■ Source text ■

****************

The situation is even more drastic in view of the fact that the sprawling
southwest portion of the country - where the Uruguayan contingent of the
United Nations Stabilisation Mission in Haiti (MINUSTAH) is based - produces
the bulk of the limited food supplies for the nation's estimated 8.5 million
inhabitants (no exact figures are available).
The effects of the shortage of water and the delayed start of the rainy
season, which usually brings torrential downpours from late April through
June, were clearly apparent from the plane that took a group of Uruguayan
journalists from Les Cayes to Jeremie, the province's two main cities.
There are normally rivers flowing down the slopes of the mountain that cuts
through the region from east to west. Now the river beds are mainly mud, and
produce just enough of a trickle of water for nearby residents to bathe and
wash their clothes, as they have done for centuries (the infrastructure for
running water and sewage systems has yet to reach this area). Also visible
are arid terraces where food crops once grew.
In spite of the drought, southern Haiti is still greener than most of the
country, where almost all vegetation vanished years ago. The central valley
of Artobonite was carpeted with rice paddies that fed the entire nation just
20 years ago. Today, it produces barely enough for the last peasants who
refuse to move out of the area.
Because of this, and the central government's historic neglect of the south,
separatist sentiments flare up from time to time, noted Banatte.
Trees still grow a short distance away, and family farming remains a
constant, with a small plot planted next to every house along the gravel
roads that are rendered impassable by the yearly arrival of heavy rains and
flooding. It seems that life in Haiti moves from one extreme to the other,
and the only middle ground is the preponderance of disturbing statistics
with the number 50.
Haiti produces only 50 percent of the food consumed there, the average life
expectancy is around 50 years, 50 percent of the population is illiterate,
and the same proportion is aged 21 or under. Just over 50 percent of
Haitians have access to drinking water and sewage services, and roughly the
same percentage suffer from malnutrition.
In this Caribbean island nation, a child dies of hunger every hour, and in
the northern regions, where there is little or no agricultural production,
the figure rises to 29 deaths a day, out of a total population of slightly
over a million.
Infant mortality as a result of malnutrition and lack of sanitation is 69
per 1000 live births, according to Anne Poulsen, a Danish representative of
the World Food Programme (WFP) in Haiti.
These statistics are quite understandable given that three out of every four
Haitians depends in one way or another on agriculture, primarily subsistence
farming.
The predominance of human and animal traction makes travelling through the
rural areas of Haiti like going back to the 19th century: during a whole
week in the country's southern region, the Uruguayan journalists saw only
one tractor.
At a press conference with the Uruguayan delegation, Minister of
Agriculture, Natural Resources and Rural Development Philippe Mathieu
reported that some 700,000 Haitian families live off the land, which has
been eroded to the point of exhaustion by centuries of deforestation. Barely
two percent of the trees standing when the colonial era began remain today.

****************

■ Source excerpt ■

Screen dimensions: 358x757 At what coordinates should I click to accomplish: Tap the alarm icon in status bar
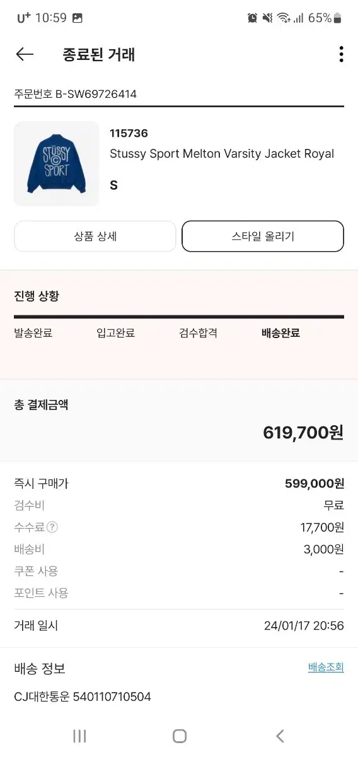[252, 18]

****************

■ What this exercise asks ■
• 1. Please answer these questions from the text on Haiti's drought.
(a) Between which two cities did the plane carrying the Uruguayan journalists fly?
(b) What percentage of the food consumed in Haiti does the country produce?
(c) How many Haitian families live off the land, according to the Minister of Agriculture?
• 2. Translate this sentence from the Haiti drought text into Spanish: "Barely two percent of the trees standing when the colonial era began remain today."

■ Results of the tasks ■
• 1.
(a) From Les Cayes to Jeremie.
(b) 50 percent.
(c) Some 700,000.

• 2. Hoy apenas queda el dos por ciento de los árboles que estaban en pie cuando comenzó la era colonial.